*Data supplied:*

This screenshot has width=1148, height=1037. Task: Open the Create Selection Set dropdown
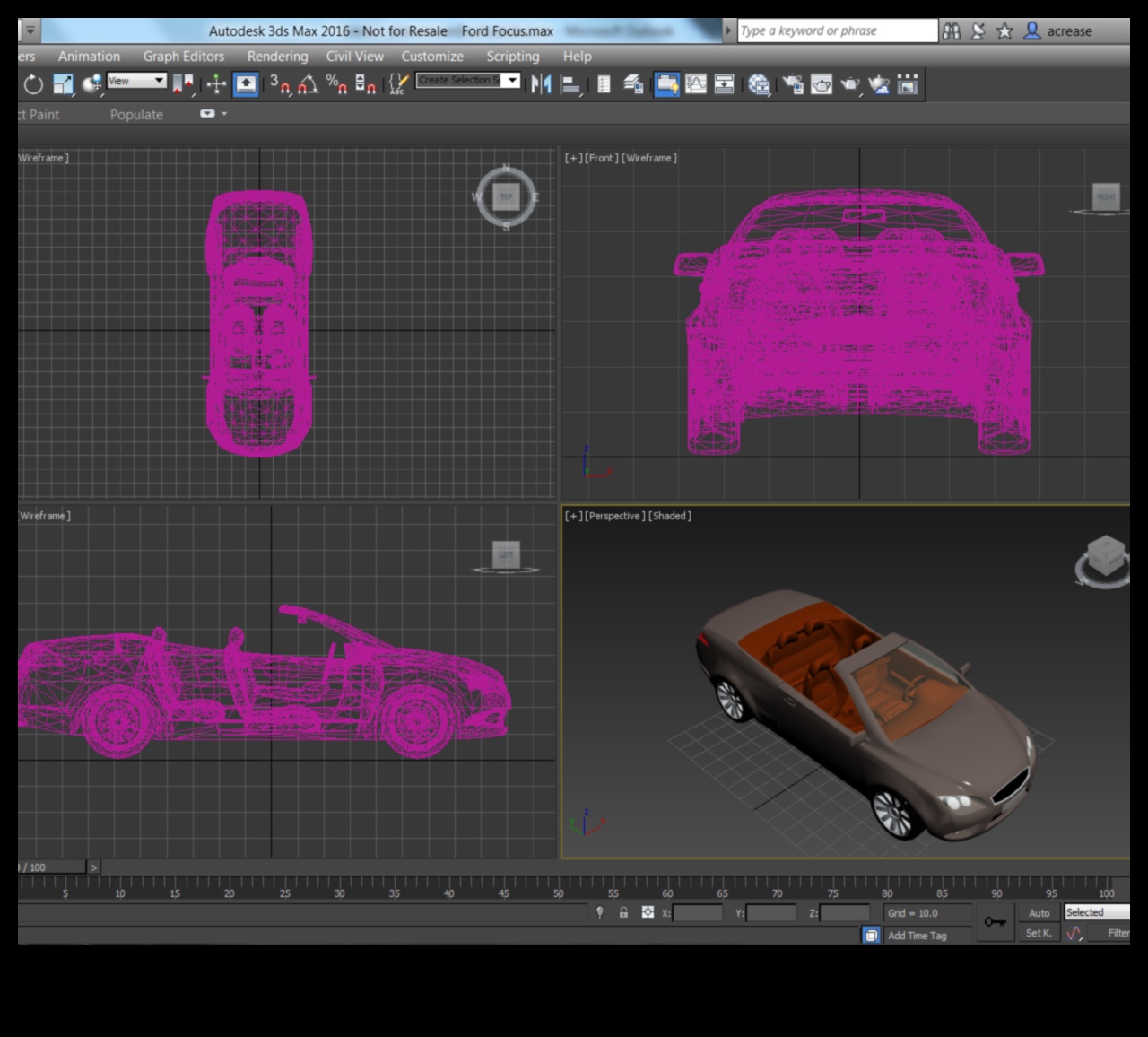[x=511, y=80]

==

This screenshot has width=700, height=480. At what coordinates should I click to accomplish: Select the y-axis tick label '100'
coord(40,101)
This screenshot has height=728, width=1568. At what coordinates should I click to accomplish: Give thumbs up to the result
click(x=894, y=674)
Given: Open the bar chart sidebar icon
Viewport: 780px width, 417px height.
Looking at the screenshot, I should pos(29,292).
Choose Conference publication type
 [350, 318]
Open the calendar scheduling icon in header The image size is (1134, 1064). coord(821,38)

*Exercise:*
Which lines above contain the word "width", with case taken into account? Return each of those lines in full.

*Expected answer:*
This screenshot has width=1148, height=1037. Task: Open the Create Selection Set dropdown
This screenshot has width=700, height=480. At what coordinates should I click to accomplish: Select the y-axis tick label '100'
This screenshot has height=728, width=1568. At what coordinates should I click to accomplish: Give thumbs up to the result
Viewport: 780px width, 417px height.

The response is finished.